Sur le petit écran, les finalistes ont terminé leur pièce montée. La préférée d’A. est celle d’Amel, tout en choux roses dressés jusqu’au ciel. Sur le sommet, au lieu des traditionnels mariés, elle imagine une petite figurine de son père sur sa moto, ça aurait de l’effet. Une bonne photo du dîner de gala pour promouvoir la liberté de la presse le lendemain dans les médias.
A 14h25, Ghislaine Dupont est assassinée de trois balles de face, le père d’A., de sept balles dans le dos. Ils sont retrouvés par des soldats français non loin de Kidal au pied de leur pick-up, en panne.
A 14h30, la loi de la gravité a raison de la pièce montée d’Amel. Est-ce la crème pas assez légère ou le caramel pas assez dur ? Les petits choux roses dorés se font la malle et glissent sur le parquet. Plof, plof. Un pur moment de jouissance télévisuelle, une déflagration sucrée filmée en plein direct. Les larmes de la candidate éliminée signent son naufrage avec fracas.
A 14h45, un représentant du ministère des Affaires Etrangères appelle A. : « votre père, Claude Verlon, et sa collègue Ghislaine Dupont viennent d’être retrouvés sans vie à 15 km de Kidal. Je suis désolé. »
Sans vie. Sans vie. Sans. Vie. A. entend cent vies. C’est con, elle n’entend pas ce que cet inconnu policé lui anônne au téléphone. Il y a les choux qui gisent par terre, son père les y rejoint, Ghislaine aussi. Il y a du rose et beaucoup de rouge aussi. Le sable du terrain vague et la pâte spongieuse éboulée. C’est fini, déjà, ça n’a même pas eu le temps de commencer. La prise d’otages la plus courte de l’histoire. La plus ridicule. « Ils ont été enlevés par on ne sait qui, et tués par on ne sait quoi », le tout quasi en direct. A cet instant, elle ne sait pas pourquoi elle pense à la Yamaha de son père, sûrement garée dans le parking sous-terrain de Radio France. Esseulée. A tout jamais.
Nous sommes le 3 février 2014. Lundi matin, dans le métro de Lille. O. contemple le Tupperware sur ces genoux. Il ne rentre plus dans ses jeans, ses collègues non plus. Alors en sortant de la station, il décide d’arrêter tout ça. Il ouvre la boîte et jette toutes les langues de chats dans la première poubelle venue. Cela fait déjà trois mois.
Trois mois que tous les jours A. confectionne des éclairs, des cupcakes, des meringues, des macarons, des cookies. Chaque jour, une nouvelle recette. Chaque jour, un nouveau triomphe pâtissier. Chaque jour, l’échéance de sortir de l’appartement et de revenir à la vie « normale » repoussée.

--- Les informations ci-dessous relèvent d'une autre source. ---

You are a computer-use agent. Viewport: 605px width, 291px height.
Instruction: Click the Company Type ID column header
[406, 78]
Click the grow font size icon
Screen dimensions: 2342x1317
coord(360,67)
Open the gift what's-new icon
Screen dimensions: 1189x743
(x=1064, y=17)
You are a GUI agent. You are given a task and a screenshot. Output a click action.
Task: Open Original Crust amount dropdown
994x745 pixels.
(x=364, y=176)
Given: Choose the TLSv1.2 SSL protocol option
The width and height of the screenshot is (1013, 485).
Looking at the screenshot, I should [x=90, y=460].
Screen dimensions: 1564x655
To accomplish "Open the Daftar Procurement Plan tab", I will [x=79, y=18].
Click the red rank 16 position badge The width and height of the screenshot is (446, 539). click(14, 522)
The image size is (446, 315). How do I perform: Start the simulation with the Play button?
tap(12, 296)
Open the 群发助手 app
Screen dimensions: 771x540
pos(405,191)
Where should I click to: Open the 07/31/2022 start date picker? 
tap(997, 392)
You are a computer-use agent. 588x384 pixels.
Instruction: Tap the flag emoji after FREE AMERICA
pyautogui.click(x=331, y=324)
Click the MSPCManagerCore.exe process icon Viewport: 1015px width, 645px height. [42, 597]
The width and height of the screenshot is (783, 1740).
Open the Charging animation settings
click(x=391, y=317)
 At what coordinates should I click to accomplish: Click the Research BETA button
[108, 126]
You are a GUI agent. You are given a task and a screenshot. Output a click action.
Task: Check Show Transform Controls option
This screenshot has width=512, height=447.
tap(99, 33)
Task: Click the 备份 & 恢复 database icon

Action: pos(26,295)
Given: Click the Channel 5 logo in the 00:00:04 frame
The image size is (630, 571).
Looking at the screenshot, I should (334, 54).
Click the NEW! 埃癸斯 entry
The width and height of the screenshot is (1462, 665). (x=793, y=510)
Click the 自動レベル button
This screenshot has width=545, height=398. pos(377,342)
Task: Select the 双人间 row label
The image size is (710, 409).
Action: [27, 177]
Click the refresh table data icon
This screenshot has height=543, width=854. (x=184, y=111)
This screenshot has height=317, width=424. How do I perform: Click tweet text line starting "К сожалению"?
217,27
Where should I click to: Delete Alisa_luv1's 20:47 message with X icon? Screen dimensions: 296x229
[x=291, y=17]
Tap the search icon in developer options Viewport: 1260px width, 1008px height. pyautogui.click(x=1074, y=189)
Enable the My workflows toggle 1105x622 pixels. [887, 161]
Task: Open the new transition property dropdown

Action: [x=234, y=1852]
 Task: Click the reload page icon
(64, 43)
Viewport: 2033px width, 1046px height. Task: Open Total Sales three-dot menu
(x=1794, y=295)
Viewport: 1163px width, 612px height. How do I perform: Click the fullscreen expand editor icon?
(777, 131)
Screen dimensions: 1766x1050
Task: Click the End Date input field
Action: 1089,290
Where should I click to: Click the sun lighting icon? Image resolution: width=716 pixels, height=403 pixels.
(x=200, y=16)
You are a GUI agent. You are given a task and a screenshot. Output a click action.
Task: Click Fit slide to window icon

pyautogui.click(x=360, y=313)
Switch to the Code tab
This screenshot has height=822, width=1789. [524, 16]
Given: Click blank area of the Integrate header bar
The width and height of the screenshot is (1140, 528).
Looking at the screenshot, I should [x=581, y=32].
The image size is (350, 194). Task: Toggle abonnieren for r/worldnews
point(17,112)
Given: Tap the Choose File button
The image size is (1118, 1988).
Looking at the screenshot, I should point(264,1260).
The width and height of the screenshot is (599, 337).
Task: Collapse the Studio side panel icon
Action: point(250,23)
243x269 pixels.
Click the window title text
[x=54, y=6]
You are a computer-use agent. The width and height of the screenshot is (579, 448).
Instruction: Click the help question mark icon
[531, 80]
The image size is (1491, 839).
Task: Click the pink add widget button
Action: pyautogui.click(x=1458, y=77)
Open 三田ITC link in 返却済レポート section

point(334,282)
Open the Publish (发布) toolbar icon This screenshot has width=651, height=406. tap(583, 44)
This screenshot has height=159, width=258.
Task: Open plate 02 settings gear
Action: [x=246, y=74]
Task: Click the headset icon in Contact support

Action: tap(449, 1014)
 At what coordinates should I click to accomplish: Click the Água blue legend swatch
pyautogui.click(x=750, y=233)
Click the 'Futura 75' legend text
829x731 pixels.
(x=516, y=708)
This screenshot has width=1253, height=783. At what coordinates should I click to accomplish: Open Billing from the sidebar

L’enquête n’a pas avancé, elle n’est pas prête d’avancer. On ne sait pas qui a commis ce double crime, ni comment ni pourquoi. Les circonstances de ce kidnapping raté restent obscures, voire absurdes. Pourquoi avoir éliminé si rapidement des otages français, monnaie d’échange si précieuse ? Dossier caviardé, absence de coopération entre les deux pays, rôle flou de l’armée française, contradictions dans l’enquête…tout est confus et obscur. En attendant, il va falloir sortir A. de sa crème pâtissière et l’exfiltrer de sa pièce montée.